The Bank of Canada affects short-term interest rates by hiking or reducing the overnight rate target. With the latest hike, the overnight rate target now sits at 1%.
Higher interest rates will eventually put some pressure on the business performance of real estate investment trusts (REITs) because of their mortgages. Higher rates may also have an immediate impact on their share prices because of the fear of higher borrowing costs down the road.
Yet, in this rising-rate environment, which indicates an improvement in the economy, there are at least two REITs that have done well.
Canadian Apartment Properties REIT (TSX:CAR.UN) and Allied Properties Real Estate Investment (TSX:AP.UN) shares have appreciated nearly 8% and about 7%, respectively, year to date, and they offer yields of 3.8% and 4%. These are strong performers compared to some other REITs that are in the red and have even cut their dividends.
Why Canadian Apartment Properties has outperformed
Canadian Apartment Properties is in the stable asset class of residential REITs with interests in apartment buildings, townhouses, and land-lease communities located in or near major urban centres across Canada.

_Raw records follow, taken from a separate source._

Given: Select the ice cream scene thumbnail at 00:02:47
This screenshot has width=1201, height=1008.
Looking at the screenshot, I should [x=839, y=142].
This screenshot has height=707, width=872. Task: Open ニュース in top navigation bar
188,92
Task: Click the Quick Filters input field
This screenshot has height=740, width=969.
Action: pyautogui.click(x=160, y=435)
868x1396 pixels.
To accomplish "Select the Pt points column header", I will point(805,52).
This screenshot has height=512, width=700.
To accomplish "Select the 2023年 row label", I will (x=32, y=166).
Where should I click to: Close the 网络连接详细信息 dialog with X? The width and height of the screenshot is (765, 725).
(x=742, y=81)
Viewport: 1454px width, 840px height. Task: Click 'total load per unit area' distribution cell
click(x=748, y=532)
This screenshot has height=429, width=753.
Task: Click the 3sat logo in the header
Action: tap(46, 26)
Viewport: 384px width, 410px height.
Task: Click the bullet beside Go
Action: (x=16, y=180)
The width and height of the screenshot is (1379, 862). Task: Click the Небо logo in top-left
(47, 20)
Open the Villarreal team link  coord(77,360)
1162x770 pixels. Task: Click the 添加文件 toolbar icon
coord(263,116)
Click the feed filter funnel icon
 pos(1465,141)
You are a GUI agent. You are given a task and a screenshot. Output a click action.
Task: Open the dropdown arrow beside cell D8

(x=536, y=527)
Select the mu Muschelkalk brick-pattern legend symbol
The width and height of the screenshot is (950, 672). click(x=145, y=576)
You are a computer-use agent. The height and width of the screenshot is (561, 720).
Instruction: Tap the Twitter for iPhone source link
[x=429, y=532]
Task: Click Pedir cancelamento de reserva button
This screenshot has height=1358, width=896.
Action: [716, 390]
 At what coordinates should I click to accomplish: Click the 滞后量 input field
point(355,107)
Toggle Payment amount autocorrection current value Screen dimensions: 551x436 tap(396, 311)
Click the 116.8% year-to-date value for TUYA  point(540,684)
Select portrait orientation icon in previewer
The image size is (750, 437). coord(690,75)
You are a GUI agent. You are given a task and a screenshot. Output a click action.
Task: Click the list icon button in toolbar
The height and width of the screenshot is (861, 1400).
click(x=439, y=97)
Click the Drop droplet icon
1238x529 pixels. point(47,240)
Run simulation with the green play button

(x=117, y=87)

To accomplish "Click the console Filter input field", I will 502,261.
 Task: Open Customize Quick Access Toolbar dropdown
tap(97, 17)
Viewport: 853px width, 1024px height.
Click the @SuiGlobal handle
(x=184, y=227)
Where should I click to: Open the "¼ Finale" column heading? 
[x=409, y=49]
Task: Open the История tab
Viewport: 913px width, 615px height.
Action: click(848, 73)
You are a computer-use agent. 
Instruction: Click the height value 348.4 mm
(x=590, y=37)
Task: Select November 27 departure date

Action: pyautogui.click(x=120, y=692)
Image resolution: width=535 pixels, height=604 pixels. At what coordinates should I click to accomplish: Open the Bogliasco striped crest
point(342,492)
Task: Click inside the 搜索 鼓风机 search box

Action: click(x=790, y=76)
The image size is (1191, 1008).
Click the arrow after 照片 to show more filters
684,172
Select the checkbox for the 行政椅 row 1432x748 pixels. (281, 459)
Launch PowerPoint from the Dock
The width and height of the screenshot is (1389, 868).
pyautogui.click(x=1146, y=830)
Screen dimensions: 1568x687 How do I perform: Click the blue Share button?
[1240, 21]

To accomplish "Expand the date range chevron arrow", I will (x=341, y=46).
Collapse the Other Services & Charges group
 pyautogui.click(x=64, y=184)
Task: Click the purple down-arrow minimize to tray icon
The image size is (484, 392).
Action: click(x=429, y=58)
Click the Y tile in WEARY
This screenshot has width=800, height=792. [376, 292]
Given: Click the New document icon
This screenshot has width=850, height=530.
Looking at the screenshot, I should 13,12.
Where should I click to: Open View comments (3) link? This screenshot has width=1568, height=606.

Additionally, Canadian Apartment Properties has little exposure to resource regions: 6% of its portfolio is in Alberta and 1% is in Saskatchewan. Instead, it has 50% of its portfolio in Ontario and 22% in Quebec.
In the second quarter, the REIT had high occupancies of 99.4% and 97.6%, respectively, and saw a ~3.9% and 3.2% increase in average monthly rent compared to what they were a year ago from these regions.
Why Allied Properties has outperformed
Allied Properties owns, manages, and develops distinctive urban workspaces in major cities of Canada. It specializes in reformatting office spaces from light industrial structures. These office spaces feature high ceilings, abundant natural light, exposed structural frames, and interior brick and hardwood floors, which satisfy the needs of office and retail tenants.
Allied Properties has little exposure to Alberta (~10.2% of gross leasable area). Most of its portfolio is in Toronto (~35%) and Montreal (~36%).
Will an investment today in these REITs outperform?
At $33.85 per unit, Canadian Apartment Properties trades at a multiple of ~18.9. Allied Properties recently had an equity offering at $39 per unit. So, the stock is unlikely to go much higher than that in the near term. At $38.49 per unit, Allied Properties trades at a multiple of 17.8.
Both REITs are estimated to grow their funds from operations per unit by ~3% per year. The market is pricing the stocks at a high premium. So, I don’t expect they will outperform at current levels.
That said, Canadian Apartment Properties and Allied Properties are pretty stable businesses. So, conservative investors can look for meaningful dips before considering buying some shares.